━━━ RECORDS
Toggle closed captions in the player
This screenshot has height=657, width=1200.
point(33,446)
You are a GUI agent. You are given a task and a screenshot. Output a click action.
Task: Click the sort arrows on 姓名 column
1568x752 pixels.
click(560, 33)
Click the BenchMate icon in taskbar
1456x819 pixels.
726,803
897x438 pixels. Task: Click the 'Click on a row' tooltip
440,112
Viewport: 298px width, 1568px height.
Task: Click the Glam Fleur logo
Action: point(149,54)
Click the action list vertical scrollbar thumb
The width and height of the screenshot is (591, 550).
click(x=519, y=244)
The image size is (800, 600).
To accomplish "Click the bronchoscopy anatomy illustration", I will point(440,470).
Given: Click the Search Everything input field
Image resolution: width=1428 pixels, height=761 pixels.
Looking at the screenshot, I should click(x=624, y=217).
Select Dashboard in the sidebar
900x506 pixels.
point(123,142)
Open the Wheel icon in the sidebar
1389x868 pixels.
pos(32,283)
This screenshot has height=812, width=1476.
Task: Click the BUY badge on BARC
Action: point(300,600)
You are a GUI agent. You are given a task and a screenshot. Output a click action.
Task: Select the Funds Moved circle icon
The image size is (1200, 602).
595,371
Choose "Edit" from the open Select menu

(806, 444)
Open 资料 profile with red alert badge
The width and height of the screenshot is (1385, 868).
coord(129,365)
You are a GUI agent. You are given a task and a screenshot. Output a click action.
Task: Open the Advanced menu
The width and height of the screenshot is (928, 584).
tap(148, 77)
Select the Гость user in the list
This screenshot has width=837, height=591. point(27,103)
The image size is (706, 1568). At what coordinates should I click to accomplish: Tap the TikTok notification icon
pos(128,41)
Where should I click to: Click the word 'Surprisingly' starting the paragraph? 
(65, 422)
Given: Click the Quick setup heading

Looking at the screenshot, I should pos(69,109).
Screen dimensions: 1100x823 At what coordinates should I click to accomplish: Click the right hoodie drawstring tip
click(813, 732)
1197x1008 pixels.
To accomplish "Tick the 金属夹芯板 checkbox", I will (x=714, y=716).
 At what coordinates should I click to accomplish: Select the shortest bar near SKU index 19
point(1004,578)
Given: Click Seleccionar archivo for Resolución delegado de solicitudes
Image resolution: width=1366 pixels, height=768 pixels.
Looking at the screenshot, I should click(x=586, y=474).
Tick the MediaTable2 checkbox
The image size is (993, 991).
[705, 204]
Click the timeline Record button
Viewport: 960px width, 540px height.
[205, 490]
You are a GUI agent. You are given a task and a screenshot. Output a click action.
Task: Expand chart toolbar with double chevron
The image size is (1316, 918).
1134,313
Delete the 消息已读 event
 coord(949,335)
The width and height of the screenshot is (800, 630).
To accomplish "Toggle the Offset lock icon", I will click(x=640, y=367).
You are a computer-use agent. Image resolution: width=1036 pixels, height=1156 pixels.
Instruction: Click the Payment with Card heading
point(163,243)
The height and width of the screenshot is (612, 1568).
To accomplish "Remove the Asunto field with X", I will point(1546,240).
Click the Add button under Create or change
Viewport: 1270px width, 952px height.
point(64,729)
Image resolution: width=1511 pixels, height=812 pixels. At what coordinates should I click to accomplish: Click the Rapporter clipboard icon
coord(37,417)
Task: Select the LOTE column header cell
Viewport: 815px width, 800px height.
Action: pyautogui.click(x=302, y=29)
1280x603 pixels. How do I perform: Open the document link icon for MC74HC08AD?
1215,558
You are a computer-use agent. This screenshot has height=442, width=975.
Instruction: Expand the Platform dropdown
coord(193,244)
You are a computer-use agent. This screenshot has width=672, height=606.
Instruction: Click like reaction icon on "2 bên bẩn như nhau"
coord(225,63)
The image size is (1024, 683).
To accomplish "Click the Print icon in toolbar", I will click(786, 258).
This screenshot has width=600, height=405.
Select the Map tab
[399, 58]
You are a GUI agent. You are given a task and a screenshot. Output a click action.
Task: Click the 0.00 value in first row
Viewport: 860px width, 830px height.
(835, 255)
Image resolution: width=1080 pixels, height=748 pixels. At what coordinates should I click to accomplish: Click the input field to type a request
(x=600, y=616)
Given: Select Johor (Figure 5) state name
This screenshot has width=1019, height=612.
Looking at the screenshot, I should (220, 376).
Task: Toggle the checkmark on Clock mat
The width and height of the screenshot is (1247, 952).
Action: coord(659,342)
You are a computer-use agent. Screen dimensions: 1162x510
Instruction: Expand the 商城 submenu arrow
━━━━━━
#### TASK DESCRIPTION:
All entries above are to be transcribed verbatim.

#### YOUR SOLUTION:
Toggle closed captions in the player
This screenshot has height=657, width=1200.
point(33,446)
You are a GUI agent. You are given a task and a screenshot. Output a click action.
Task: Click the sort arrows on 姓名 column
1568x752 pixels.
click(560, 33)
Click the BenchMate icon in taskbar
1456x819 pixels.
726,803
897x438 pixels. Task: Click the 'Click on a row' tooltip
440,112
Viewport: 298px width, 1568px height.
Task: Click the Glam Fleur logo
Action: point(149,54)
Click the action list vertical scrollbar thumb
The width and height of the screenshot is (591, 550).
click(x=519, y=244)
The image size is (800, 600).
To accomplish "Click the bronchoscopy anatomy illustration", I will point(440,470).
Given: Click the Search Everything input field
Image resolution: width=1428 pixels, height=761 pixels.
Looking at the screenshot, I should click(x=624, y=217).
Select Dashboard in the sidebar
900x506 pixels.
point(123,142)
Open the Wheel icon in the sidebar
1389x868 pixels.
pos(32,283)
This screenshot has height=812, width=1476.
Task: Click the BUY badge on BARC
Action: point(300,600)
You are a GUI agent. You are given a task and a screenshot. Output a click action.
Task: Select the Funds Moved circle icon
The image size is (1200, 602).
595,371
Choose "Edit" from the open Select menu

(806, 444)
Open 资料 profile with red alert badge
The width and height of the screenshot is (1385, 868).
coord(129,365)
You are a GUI agent. You are given a task and a screenshot. Output a click action.
Task: Open the Advanced menu
The width and height of the screenshot is (928, 584).
tap(148, 77)
Select the Гость user in the list
This screenshot has width=837, height=591. point(27,103)
The image size is (706, 1568). At what coordinates should I click to accomplish: Tap the TikTok notification icon
pos(128,41)
Where should I click to: Click the word 'Surprisingly' starting the paragraph? 
(65, 422)
Given: Click the Quick setup heading

Looking at the screenshot, I should pos(69,109).
Screen dimensions: 1100x823 At what coordinates should I click to accomplish: Click the right hoodie drawstring tip
click(813, 732)
1197x1008 pixels.
To accomplish "Tick the 金属夹芯板 checkbox", I will (x=714, y=716).
 At what coordinates should I click to accomplish: Select the shortest bar near SKU index 19
point(1004,578)
Given: Click Seleccionar archivo for Resolución delegado de solicitudes
Image resolution: width=1366 pixels, height=768 pixels.
Looking at the screenshot, I should click(x=586, y=474).
Tick the MediaTable2 checkbox
The image size is (993, 991).
[705, 204]
Click the timeline Record button
Viewport: 960px width, 540px height.
[205, 490]
You are a GUI agent. You are given a task and a screenshot. Output a click action.
Task: Expand chart toolbar with double chevron
The image size is (1316, 918).
1134,313
Delete the 消息已读 event
 coord(949,335)
The width and height of the screenshot is (800, 630).
To accomplish "Toggle the Offset lock icon", I will click(x=640, y=367).
You are a computer-use agent. Image resolution: width=1036 pixels, height=1156 pixels.
Instruction: Click the Payment with Card heading
point(163,243)
The height and width of the screenshot is (612, 1568).
To accomplish "Remove the Asunto field with X", I will point(1546,240).
Click the Add button under Create or change
Viewport: 1270px width, 952px height.
point(64,729)
Image resolution: width=1511 pixels, height=812 pixels. At what coordinates should I click to accomplish: Click the Rapporter clipboard icon
coord(37,417)
Task: Select the LOTE column header cell
Viewport: 815px width, 800px height.
Action: pyautogui.click(x=302, y=29)
1280x603 pixels. How do I perform: Open the document link icon for MC74HC08AD?
1215,558
You are a computer-use agent. This screenshot has height=442, width=975.
Instruction: Expand the Platform dropdown
coord(193,244)
You are a computer-use agent. This screenshot has width=672, height=606.
Instruction: Click like reaction icon on "2 bên bẩn như nhau"
coord(225,63)
The image size is (1024, 683).
To accomplish "Click the Print icon in toolbar", I will click(786, 258).
This screenshot has width=600, height=405.
Select the Map tab
[399, 58]
You are a GUI agent. You are given a task and a screenshot. Output a click action.
Task: Click the 0.00 value in first row
Viewport: 860px width, 830px height.
(835, 255)
Image resolution: width=1080 pixels, height=748 pixels. At what coordinates should I click to accomplish: Click the input field to type a request
(x=600, y=616)
Given: Select Johor (Figure 5) state name
This screenshot has width=1019, height=612.
Looking at the screenshot, I should (220, 376).
Task: Toggle the checkmark on Clock mat
The width and height of the screenshot is (1247, 952).
Action: coord(659,342)
You are a computer-use agent. Screen dimensions: 1162x510
Instruction: Expand the 商城 submenu arrow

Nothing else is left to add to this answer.